Dataset entries:
□ □ □ □ □ □ □

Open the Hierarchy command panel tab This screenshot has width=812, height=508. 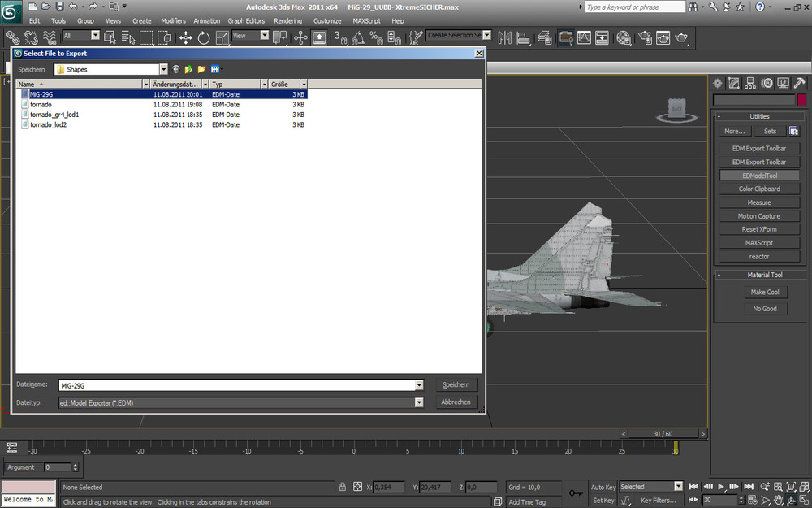(750, 83)
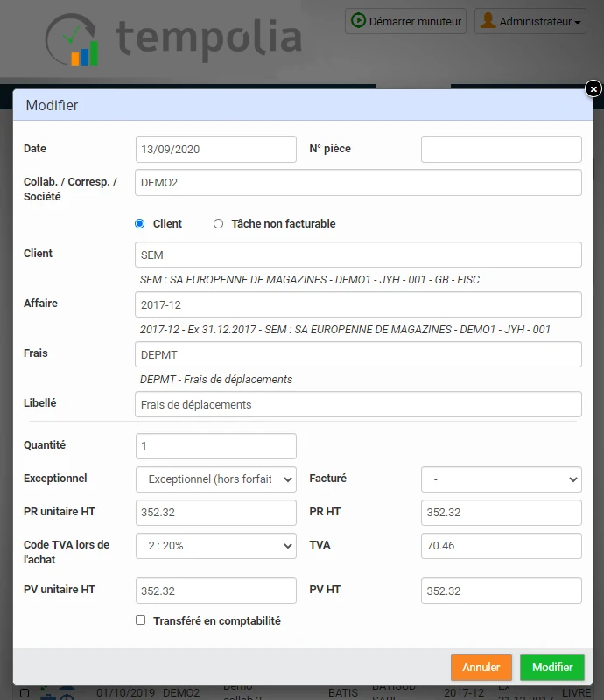Select the Client radio button
The width and height of the screenshot is (604, 700).
[x=140, y=224]
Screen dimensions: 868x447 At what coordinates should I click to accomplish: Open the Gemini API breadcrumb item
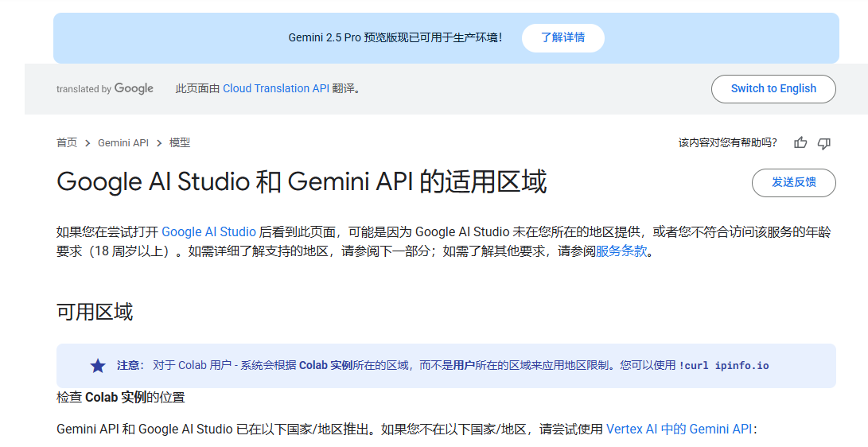(123, 142)
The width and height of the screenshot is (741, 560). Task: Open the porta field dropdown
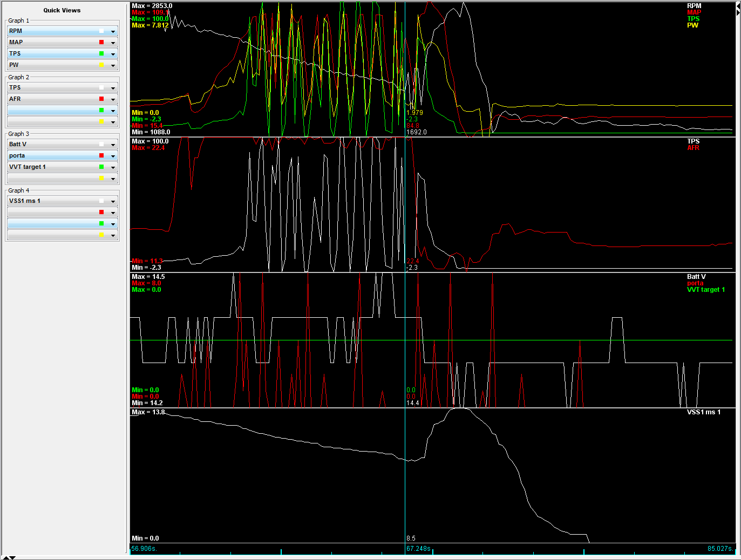tap(113, 156)
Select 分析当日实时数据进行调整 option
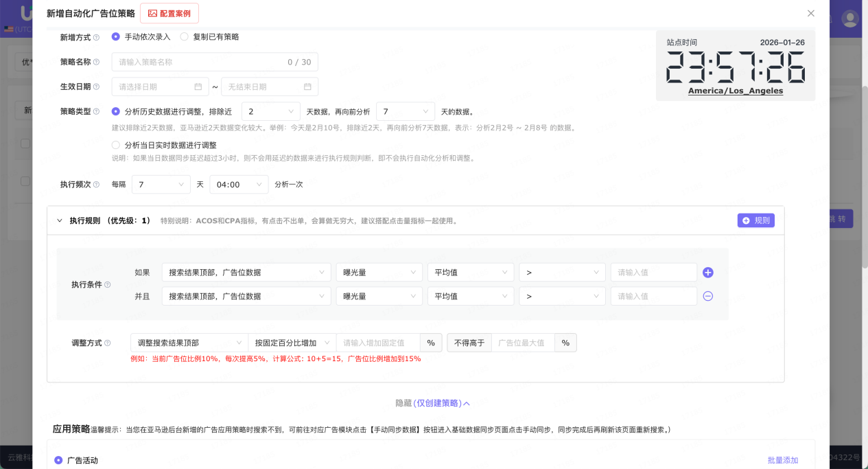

□ □ □ □ □ □ □

The problem: In the data above, find the line containing "Screen dimensions: 868x447", then output it and every later line exactly, without the pictures.

Result of the task:
Screen dimensions: 868x447 At what coordinates should I click to accomplish: Open the Gemini API breadcrumb item
(123, 142)
The width and height of the screenshot is (741, 560). Task: Open the porta field dropdown
tap(113, 156)
Select 分析当日实时数据进行调整 option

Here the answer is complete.